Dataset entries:

------------------------------------------------------------

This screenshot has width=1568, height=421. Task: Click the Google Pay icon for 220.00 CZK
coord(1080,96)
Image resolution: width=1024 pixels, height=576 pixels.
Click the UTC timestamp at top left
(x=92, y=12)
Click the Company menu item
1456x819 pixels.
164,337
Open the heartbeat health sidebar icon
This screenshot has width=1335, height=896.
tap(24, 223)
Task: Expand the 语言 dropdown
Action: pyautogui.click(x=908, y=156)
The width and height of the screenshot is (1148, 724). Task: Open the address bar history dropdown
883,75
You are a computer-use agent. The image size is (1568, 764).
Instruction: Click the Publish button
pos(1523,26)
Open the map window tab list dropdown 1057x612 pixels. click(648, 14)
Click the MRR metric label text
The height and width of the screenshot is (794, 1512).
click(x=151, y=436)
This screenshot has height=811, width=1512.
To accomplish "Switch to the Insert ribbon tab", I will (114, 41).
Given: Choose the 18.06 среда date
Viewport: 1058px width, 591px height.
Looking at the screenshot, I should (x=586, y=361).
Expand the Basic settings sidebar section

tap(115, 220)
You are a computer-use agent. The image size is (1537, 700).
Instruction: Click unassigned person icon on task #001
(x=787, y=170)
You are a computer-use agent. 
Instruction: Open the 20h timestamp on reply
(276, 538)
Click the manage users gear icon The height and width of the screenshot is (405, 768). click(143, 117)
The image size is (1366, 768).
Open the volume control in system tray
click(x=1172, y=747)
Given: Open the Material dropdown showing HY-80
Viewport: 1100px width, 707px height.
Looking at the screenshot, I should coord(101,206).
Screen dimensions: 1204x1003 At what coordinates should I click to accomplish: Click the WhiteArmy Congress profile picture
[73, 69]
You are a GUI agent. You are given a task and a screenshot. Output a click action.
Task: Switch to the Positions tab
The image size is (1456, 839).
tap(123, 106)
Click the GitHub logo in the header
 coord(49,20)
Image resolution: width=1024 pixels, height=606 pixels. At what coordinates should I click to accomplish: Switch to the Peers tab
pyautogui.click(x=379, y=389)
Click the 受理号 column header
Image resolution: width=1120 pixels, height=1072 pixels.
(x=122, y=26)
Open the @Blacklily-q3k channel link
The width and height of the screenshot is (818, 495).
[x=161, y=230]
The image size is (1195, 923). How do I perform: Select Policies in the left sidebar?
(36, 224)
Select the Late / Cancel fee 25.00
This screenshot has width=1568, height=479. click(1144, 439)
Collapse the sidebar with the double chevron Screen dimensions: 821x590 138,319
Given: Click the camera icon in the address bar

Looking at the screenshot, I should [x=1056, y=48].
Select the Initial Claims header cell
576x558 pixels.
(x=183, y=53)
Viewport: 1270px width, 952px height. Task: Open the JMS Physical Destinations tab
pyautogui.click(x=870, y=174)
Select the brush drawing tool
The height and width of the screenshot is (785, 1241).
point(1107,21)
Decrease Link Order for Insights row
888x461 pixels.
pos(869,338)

------------------------------------------------------------

### Task prompt
Would you give the data above again, exactly as written?

### Answer for this exercise
This screenshot has width=1568, height=421. Task: Click the Google Pay icon for 220.00 CZK
coord(1080,96)
Image resolution: width=1024 pixels, height=576 pixels.
Click the UTC timestamp at top left
(x=92, y=12)
Click the Company menu item
1456x819 pixels.
164,337
Open the heartbeat health sidebar icon
This screenshot has width=1335, height=896.
tap(24, 223)
Task: Expand the 语言 dropdown
Action: pyautogui.click(x=908, y=156)
The width and height of the screenshot is (1148, 724). Task: Open the address bar history dropdown
883,75
You are a computer-use agent. The image size is (1568, 764).
Instruction: Click the Publish button
pos(1523,26)
Open the map window tab list dropdown 1057x612 pixels. click(648, 14)
Click the MRR metric label text
The height and width of the screenshot is (794, 1512).
click(x=151, y=436)
This screenshot has height=811, width=1512.
To accomplish "Switch to the Insert ribbon tab", I will (114, 41).
Given: Choose the 18.06 среда date
Viewport: 1058px width, 591px height.
Looking at the screenshot, I should (x=586, y=361).
Expand the Basic settings sidebar section

tap(115, 220)
You are a computer-use agent. The image size is (1537, 700).
Instruction: Click unassigned person icon on task #001
(x=787, y=170)
You are a computer-use agent. 
Instruction: Open the 20h timestamp on reply
(276, 538)
Click the manage users gear icon The height and width of the screenshot is (405, 768). click(143, 117)
The image size is (1366, 768).
Open the volume control in system tray
click(x=1172, y=747)
Given: Open the Material dropdown showing HY-80
Viewport: 1100px width, 707px height.
Looking at the screenshot, I should coord(101,206).
Screen dimensions: 1204x1003 At what coordinates should I click to accomplish: Click the WhiteArmy Congress profile picture
[73, 69]
You are a GUI agent. You are given a task and a screenshot. Output a click action.
Task: Switch to the Positions tab
The image size is (1456, 839).
tap(123, 106)
Click the GitHub logo in the header
 coord(49,20)
Image resolution: width=1024 pixels, height=606 pixels. At what coordinates should I click to accomplish: Switch to the Peers tab
pyautogui.click(x=379, y=389)
Click the 受理号 column header
Image resolution: width=1120 pixels, height=1072 pixels.
(x=122, y=26)
Open the @Blacklily-q3k channel link
The width and height of the screenshot is (818, 495).
[x=161, y=230]
The image size is (1195, 923). How do I perform: Select Policies in the left sidebar?
(36, 224)
Select the Late / Cancel fee 25.00
This screenshot has width=1568, height=479. click(1144, 439)
Collapse the sidebar with the double chevron Screen dimensions: 821x590 138,319
Given: Click the camera icon in the address bar

Looking at the screenshot, I should [x=1056, y=48].
Select the Initial Claims header cell
576x558 pixels.
(x=183, y=53)
Viewport: 1270px width, 952px height. Task: Open the JMS Physical Destinations tab
pyautogui.click(x=870, y=174)
Select the brush drawing tool
The height and width of the screenshot is (785, 1241).
point(1107,21)
Decrease Link Order for Insights row
888x461 pixels.
pos(869,338)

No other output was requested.